Delegation can be implemented in various ways, depending on the developer's requirements. Some possible delegation strategies include:

  • Single delegation: The primary contract delegates all calls to a single UniversalReceiverDelegate contract.

  • Multiple delegation: Different calls are delegated to different UniversalReceiverDelegate contracts based on specific conditions, such as the typeId.

  • Mixed delegation: A combination of single and multiple delegation strategies can be used, where some calls are delegated to a single contract, while others are delegated to different contracts based on specific conditions.

In summary, delegation provides a flexible way for smart contracts to handle and react to specific calls, allowing developers to update the logic without altering the primary contract's code. This approach is particularly useful when working with the universalReceiver(...) function and implementing the LSP1 standard.


There are several implementations of the standard. The LSP1UniversalReceiverDelegateUP contract is one of them and is used as a delegate to the universalReceiver(...) function of UniversalProfile contract.

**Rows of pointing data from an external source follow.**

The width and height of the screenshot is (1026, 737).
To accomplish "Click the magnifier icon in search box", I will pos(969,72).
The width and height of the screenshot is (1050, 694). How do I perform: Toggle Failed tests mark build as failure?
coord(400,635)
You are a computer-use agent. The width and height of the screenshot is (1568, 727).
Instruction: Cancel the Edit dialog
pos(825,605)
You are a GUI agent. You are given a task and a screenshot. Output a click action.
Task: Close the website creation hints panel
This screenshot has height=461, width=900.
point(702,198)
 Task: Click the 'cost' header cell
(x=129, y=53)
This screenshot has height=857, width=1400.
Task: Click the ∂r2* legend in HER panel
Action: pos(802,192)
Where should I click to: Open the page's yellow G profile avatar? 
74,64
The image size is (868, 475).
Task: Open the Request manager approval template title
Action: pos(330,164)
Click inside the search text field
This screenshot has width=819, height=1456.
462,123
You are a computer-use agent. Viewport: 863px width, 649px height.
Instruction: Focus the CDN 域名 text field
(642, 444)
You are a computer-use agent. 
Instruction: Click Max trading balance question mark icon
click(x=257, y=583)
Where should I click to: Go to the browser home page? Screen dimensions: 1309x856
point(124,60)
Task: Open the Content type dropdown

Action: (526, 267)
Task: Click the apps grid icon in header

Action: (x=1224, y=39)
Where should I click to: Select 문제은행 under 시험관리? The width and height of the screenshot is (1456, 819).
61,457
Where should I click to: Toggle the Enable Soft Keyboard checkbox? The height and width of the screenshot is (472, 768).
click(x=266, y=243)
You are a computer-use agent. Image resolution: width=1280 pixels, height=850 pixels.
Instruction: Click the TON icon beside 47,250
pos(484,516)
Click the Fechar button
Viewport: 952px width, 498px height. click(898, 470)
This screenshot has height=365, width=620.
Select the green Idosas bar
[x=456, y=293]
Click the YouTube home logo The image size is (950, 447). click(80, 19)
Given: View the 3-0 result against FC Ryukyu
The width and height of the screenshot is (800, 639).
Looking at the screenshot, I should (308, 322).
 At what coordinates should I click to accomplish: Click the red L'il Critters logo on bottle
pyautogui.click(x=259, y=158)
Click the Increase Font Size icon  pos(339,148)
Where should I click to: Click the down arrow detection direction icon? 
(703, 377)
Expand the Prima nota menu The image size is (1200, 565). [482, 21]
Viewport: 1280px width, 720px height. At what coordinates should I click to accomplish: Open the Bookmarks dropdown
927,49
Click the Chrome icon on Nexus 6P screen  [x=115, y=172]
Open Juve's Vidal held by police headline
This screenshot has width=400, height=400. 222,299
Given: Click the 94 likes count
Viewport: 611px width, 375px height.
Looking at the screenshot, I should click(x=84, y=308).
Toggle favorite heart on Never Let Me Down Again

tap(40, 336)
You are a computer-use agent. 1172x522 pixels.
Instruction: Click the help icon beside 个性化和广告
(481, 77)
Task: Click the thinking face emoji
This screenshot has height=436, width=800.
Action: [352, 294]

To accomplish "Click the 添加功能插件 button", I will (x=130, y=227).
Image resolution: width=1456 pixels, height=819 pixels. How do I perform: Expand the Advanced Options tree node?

At the moment, this contract allows to:

Token transfer scenario​

One of the possible scenarios is a token transfer between Alice and Bob. Alice wants to transfer a token owned by her Universal Profile to the Universal Profile of her friend Bob.

1. It calls the transfer(...) function on the token contract.

executing transfer function

2. The transfer(...) function on the token contract will directly trigger a hook that will call the universalReceiver(...) function on both sender and recipient Universal Profiles.

token contract hooks calling universalReceiver function

3. 3. If the UniversalReceiverDelegate contract is set, it will be called by the universalReceiver(...) function and will execute its custom logic.

universalReceiver function calling UniversalReceiverDelegate contract

4. The UniversalReceiverDelegate of Universal Profile allows the transfer and set LSP5-ReceivedAssets data keys on both Profiles.

UniversalReceiverDelegate setting data keys on profile

For the UniversalReceiverDelegate to be able to call setData function on the UniversalProfile, it should be allowed by the logic of the owner through LSP20.